Furthermore, numerical instability may arise due to sparsity or poor matrix conditioning, and when eigenvalues are too close or multiple, it becomes challenging to determine the number of clusters accurately. In addition, the number of eigenvectors (k) must be pre-specified, which can lead to unstable results if set improperly. Frequency reconstruction and decomposition are required as the topology changes rapidly, reducing efficiency and stability.
In [
29], some studies have also proposed a clustering method based on GNN (Graph Neural Network), which simultaneously considers the graph structure among nodes and multi-dimensional feature information (such as speed, position, acceleration, and vehicle dimensions) to identify behaviorally similar vehicles and form clusters.

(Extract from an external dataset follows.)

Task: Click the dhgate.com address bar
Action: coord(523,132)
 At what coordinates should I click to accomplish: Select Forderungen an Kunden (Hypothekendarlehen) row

This approach constructs a global static vehicle graph at each time snapshot. It uses the graphSAGE (SAGEConv) model within the GNN to aggregate features from neighbors within two hops, generating vector embeddings for each node. Finally, these node embeddings are fed into the K-means algorithm for clustering, mapping the learned behavioral similarities into actual cluster formations. In the case of same-direction highways and a single vehicle type, the method based on GNN and K-means improves stability and coverage. Nevertheless, incorporating static vehicle dimensions in multi-vehicle-type or urban scenarios may bias the clustering results toward vehicle-type similarity rather than actual behavioral similarity. At the same time, the hidden-layer learning process of GNN further reduces interpretability, making it difficult to explain why certain vehicles are grouped.
In [
26], the elbow method combines Gaussian similarity with vehicle speed and position to calculate motion similarity between vehicles. The elbow method is first used to dynamically determine the optimal K value, addressing the common issue in K-means where the K value is challenging to set and often leads to poor cluster convergence. Once the K value is determined, nodes are clustered based on motion similarity to enhance the stability and accuracy of the clustering. The algorithm calculates a weight for cluster head selection based on node degree (i.e., the number of adjacent nodes that can directly communicate with the candidate node) and average link duration. This helps reduce end-to-end delay and improves node throughput. However, despite these improvements, several limitations remain. The initial cluster centers in K-means are still randomly selected, leaving their inherent sensitivity to initialization unresolved and potentially causing unstable clustering results. The motion similarity metric only considers speed and position through a Gaussian-based index, which may not fully capture real vehicular behavior since other critical factors, such as acceleration or directional variation, are excluded. In addition, the cluster head selection process introduces extra computational and communication overhead, as it requires continuous calculation of motion similarity, node degree, and average link duration ratio.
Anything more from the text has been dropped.